» **WHAT THIS TASK INVOLVES**
Return the portion of the forum post on the GUID insert error from "[code]Protected Sub Button1_Click(ByVal" to "As New Guid(DropDownList1.DataValueField)", copied word for word.

Error inserting GUID into uniqueidentifier column

jascook

Hi,

I have a simple web form with a dropdown list fed by a datasource from an SQL table.

The user (me) selects a doctor's login name from the dropdown list, and the selection populates the dropdown list's datavaluefield with the doctor's userID (from the usual ASP Membership schema in my database).

I then want to write the doctor's userID to a column in a new table I have created. The column is defined as uniqueidentifier type. My code appears below.

The query doesn't work, as I receive a debug error (Microsoft Vis Web Dev 2008 Express) of "Operator '&' is not defined for types 'String' and 'System.GUID'." This appears on the INSERT INTO line. (I know I'm not using parameters against injection attacks, I'm the only person with access to this app and the page sits behind a user login).

There is another dropdown list as you can see, which has the same problem. The table 'doctors' has the doctorID column defined as uniqueidentifier, 16 characters etc.

Any suggestions gratefully received!

Jas.

[code]Protected Sub Button1_Click(ByVal sender As Object, ByVal e As System.EventArgs) Handles Button1.Click

Dim docID As New Guid(DropDownList1.DataValueField)
Dim docFirstName As String = TextBox1.Text.ToString
Dim docLastName As String = TextBox2.Text.ToString
Dim docPractice As New Guid(DropDownList2.DataValueField.ToString)
'Create the connection
Dim strConnString As String = ConfigurationManager.ConnectionStrings("dbconnect").ConnectionString
Dim myConnection As New SqlClient.SqlConnection(strConnString)

'Create the command to do the insert
Dim strCommandText As String = "INSERT INTO doctors (doctorID, doctorFirstName, doctorLastName, doctorPractice) VALUES ('" & docID & "','" & docFirstName & "','" & docLastName & "','" & docPractice & "')"
Dim myCommand As New SqlClient.SqlCommand(strCommandText, myConnection)

'Open the connection
myConnection.Open()

'Create the table
myCommand.ExecuteNonQuery()

'Close the connection
myConnection.Close()

End Sub[/code]

» **RECORDS SHOWN**
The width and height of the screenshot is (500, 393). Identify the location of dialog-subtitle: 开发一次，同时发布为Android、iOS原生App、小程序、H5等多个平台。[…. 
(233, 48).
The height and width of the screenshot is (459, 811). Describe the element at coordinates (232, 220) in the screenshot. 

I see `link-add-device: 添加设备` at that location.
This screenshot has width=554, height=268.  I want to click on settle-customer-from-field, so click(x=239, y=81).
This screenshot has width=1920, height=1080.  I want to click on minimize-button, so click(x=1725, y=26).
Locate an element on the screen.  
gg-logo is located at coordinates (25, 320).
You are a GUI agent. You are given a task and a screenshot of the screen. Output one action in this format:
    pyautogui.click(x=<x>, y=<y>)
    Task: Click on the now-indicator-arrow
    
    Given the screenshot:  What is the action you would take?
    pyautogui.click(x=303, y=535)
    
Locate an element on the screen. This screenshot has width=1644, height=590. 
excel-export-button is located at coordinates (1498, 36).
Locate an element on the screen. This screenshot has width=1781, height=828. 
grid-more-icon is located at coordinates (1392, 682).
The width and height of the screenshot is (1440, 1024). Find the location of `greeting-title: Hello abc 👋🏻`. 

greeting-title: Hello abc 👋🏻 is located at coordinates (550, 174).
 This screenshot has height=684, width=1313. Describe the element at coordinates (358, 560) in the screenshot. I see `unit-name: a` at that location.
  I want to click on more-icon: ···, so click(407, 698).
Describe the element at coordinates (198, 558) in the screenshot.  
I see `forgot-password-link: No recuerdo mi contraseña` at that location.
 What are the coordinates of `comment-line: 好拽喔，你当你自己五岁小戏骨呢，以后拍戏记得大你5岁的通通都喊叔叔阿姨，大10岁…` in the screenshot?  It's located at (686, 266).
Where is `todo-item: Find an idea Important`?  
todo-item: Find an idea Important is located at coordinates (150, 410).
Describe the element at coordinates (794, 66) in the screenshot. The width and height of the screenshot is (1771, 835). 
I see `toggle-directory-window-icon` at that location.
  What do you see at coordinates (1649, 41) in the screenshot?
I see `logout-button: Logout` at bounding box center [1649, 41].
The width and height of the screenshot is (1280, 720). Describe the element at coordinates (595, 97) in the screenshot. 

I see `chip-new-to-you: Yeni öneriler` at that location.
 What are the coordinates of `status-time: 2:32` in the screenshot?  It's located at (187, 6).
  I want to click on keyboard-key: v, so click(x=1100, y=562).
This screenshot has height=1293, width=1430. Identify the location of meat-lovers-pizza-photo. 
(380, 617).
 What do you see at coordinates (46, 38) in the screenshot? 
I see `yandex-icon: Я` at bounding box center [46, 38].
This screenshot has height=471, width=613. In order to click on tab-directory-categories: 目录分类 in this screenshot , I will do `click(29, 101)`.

» **SOLUTION FOR THIS EXERCISE**
[code]Protected Sub Button1_Click(ByVal sender As Object, ByVal e As System.EventArgs) Handles Button1.Click

Dim docID As New Guid(DropDownList1.DataValueField)